PROGNOSIS: Jesus says, “I’m on a Cross.”

Step 4: Initial Prognosis (Eternal Solution) : On a Cross, Jesus Is God’s Son
Jesus becomes nothing when he is betrayed and killed. (That is an historical fact. The disciples could not figure out the purpose or reason for it.) Jesus endures being nothing for our sake, so that in him we become everything to God. This we know because three days after Jesus was killed he was raised from the dead! Jesus, in order to be the first of all to be raised, had to be last of all on the cross and the servant of all. Jesus died serving us with his promise of God’s welcome. So when we are nothing in Jesus, we are raised up to be everything to God his Father. So it is not enough to say Jesus died and rose again. We need to also to proclaim the reason why that is good news for us.

Step 5: Advanced Prognosis (External Solution) : We Are Given Trust in Jesus
Jesus promises us that when we are last in him, we are first to God (“Whoever welcomes me welcomes not me but the one who sent me,” v. 37). His promise that we have life with God through him creates a new heart in us that trusts him. Now life is in Jesus—not in how great we are, not in being a winner, not in health or having a great time. Now, even in the midst of sickness, our life is in Jesus and we are fine.

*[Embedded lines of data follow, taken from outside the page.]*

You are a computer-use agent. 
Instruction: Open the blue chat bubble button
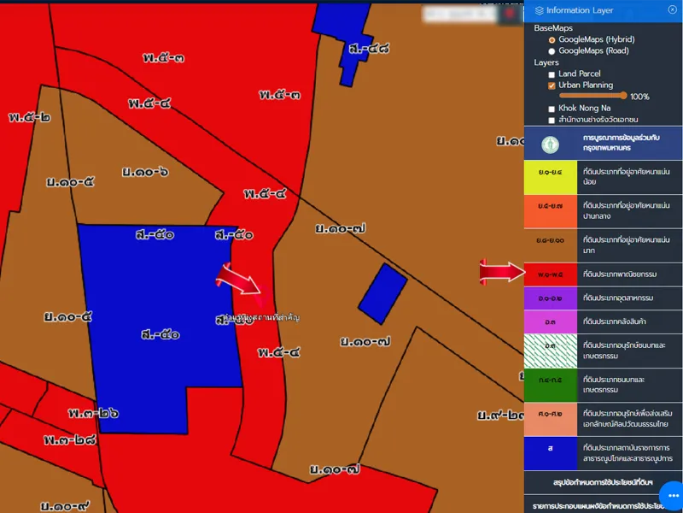tap(671, 495)
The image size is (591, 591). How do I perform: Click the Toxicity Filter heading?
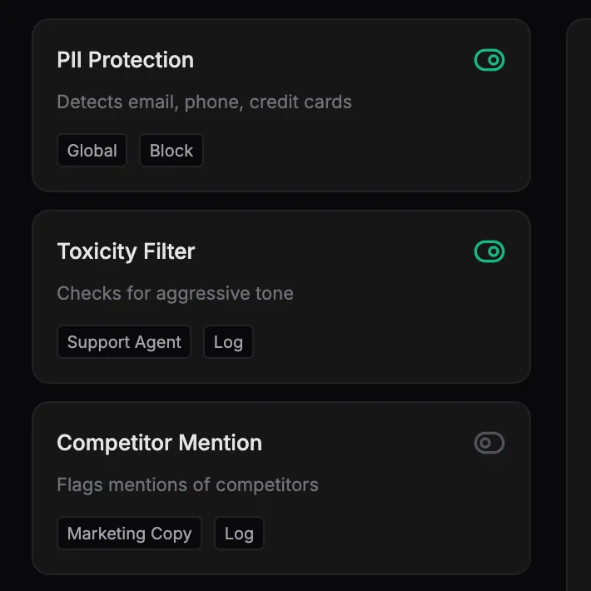(126, 251)
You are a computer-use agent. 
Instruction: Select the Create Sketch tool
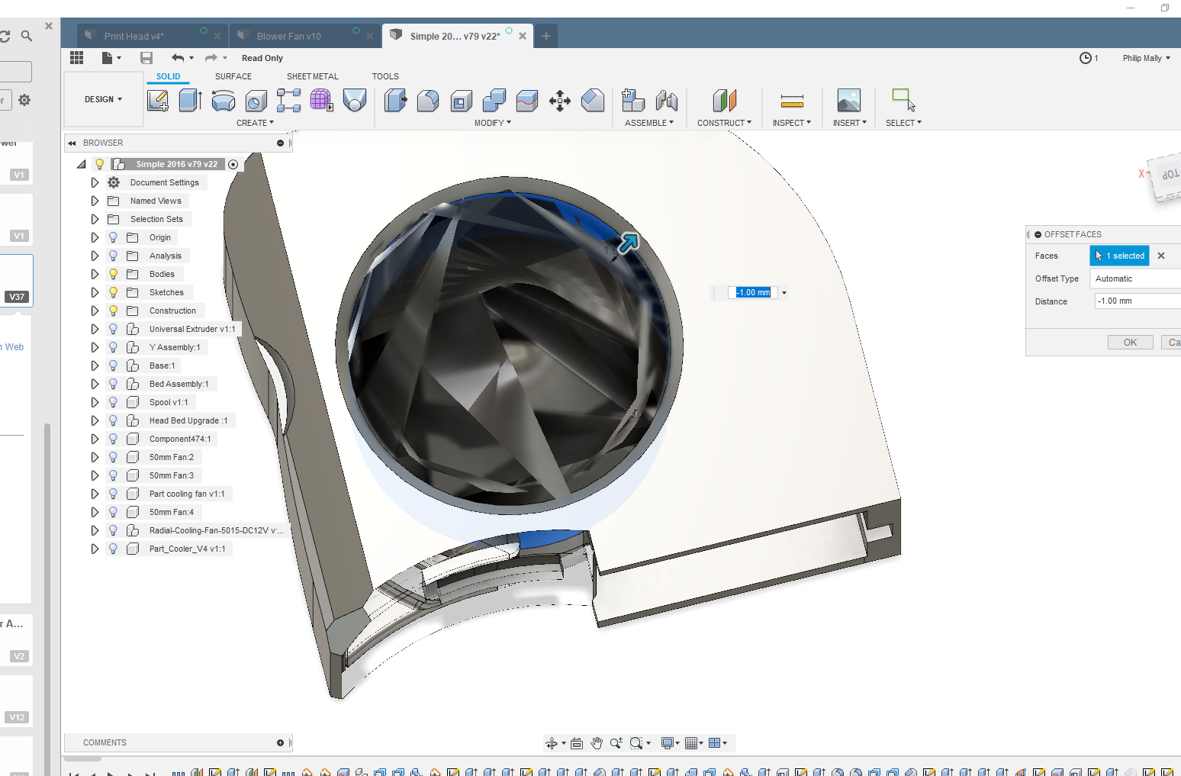pos(158,100)

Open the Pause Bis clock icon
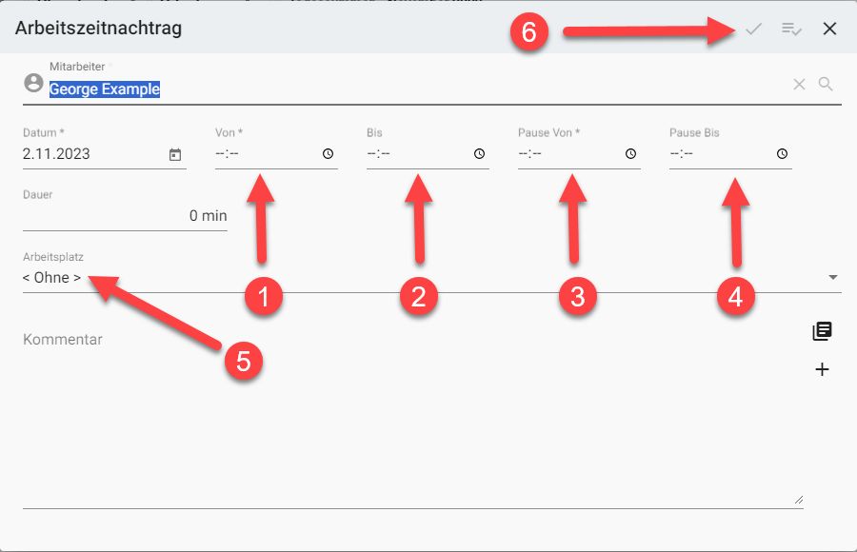click(x=782, y=154)
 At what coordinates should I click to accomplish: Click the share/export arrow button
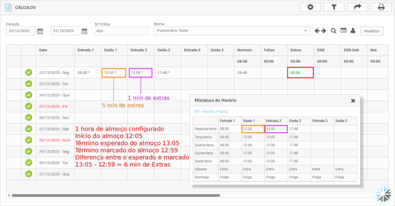(357, 7)
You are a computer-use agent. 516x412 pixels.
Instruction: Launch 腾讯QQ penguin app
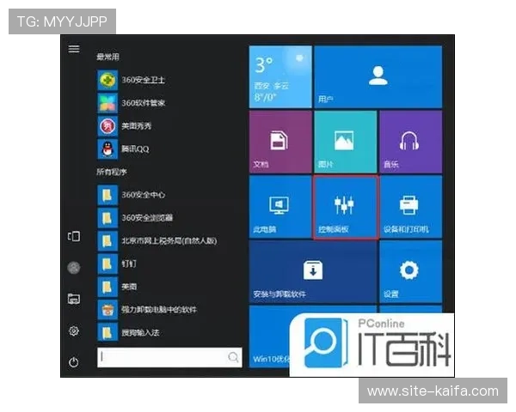(x=133, y=149)
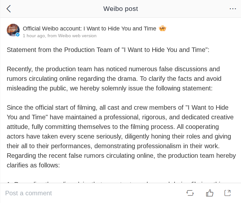Like the post with thumbs-up icon
The width and height of the screenshot is (241, 203).
[210, 193]
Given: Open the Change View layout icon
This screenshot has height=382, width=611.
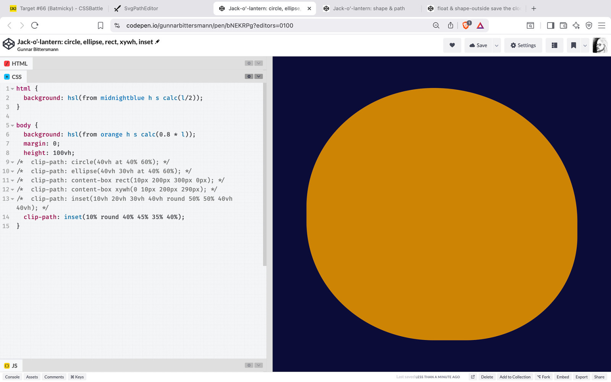Looking at the screenshot, I should [554, 45].
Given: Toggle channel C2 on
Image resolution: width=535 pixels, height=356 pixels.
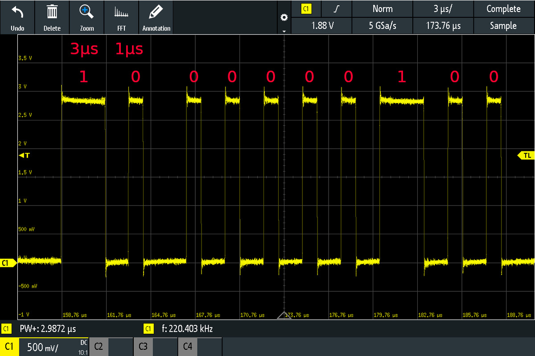Looking at the screenshot, I should 111,346.
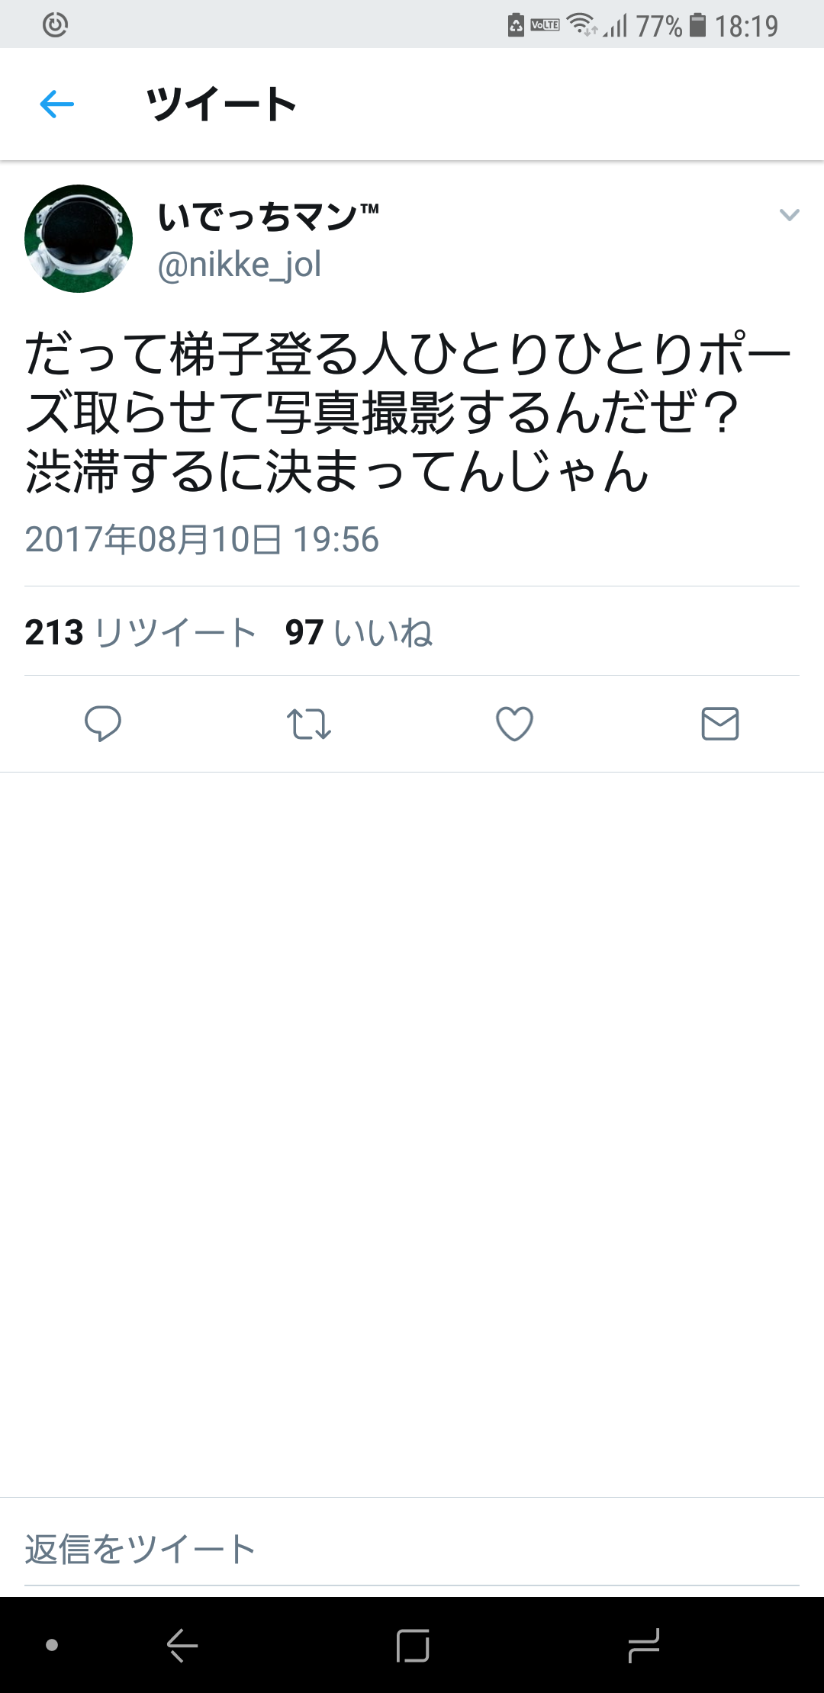Tap the Android back navigation button
Viewport: 824px width, 1693px height.
coord(182,1645)
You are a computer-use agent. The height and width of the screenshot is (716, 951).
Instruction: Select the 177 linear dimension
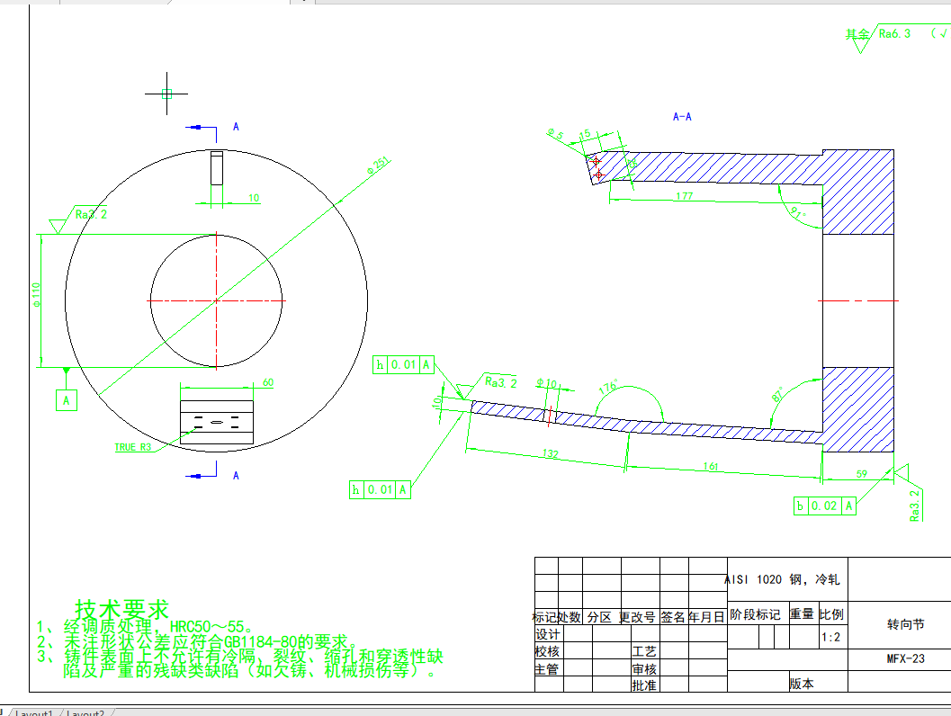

Step 6: Final Prognosis (External Solution) : All We Do Gets To Serve the Least
Now that we are in Jesus—last with him and first with God—we are free from having to argue amongst ourselves about who is the greatest. No longer do we have to win, beat others, be better than others, smarter than others, faster than others, wealthier than others, or more right than others. We have been freed from that and now get to welcome the least, the child, in Jesus’ name (not for our benefit or to be noticed or thanked). We get to be servant of all, caring for the weak, the helpless, the scorned, the sick, the left out, the people who are not the greatest at anything. We welcome those with HIV/AIDS. We welcome the parent who says there is no food for their children today and feed them. We forgive in Jesus’ name those who hurt us. We do not cater to the rich and let the poor garner food from dumpsters, but welcome all in Jesus’ name. We are servants of all (v. 35).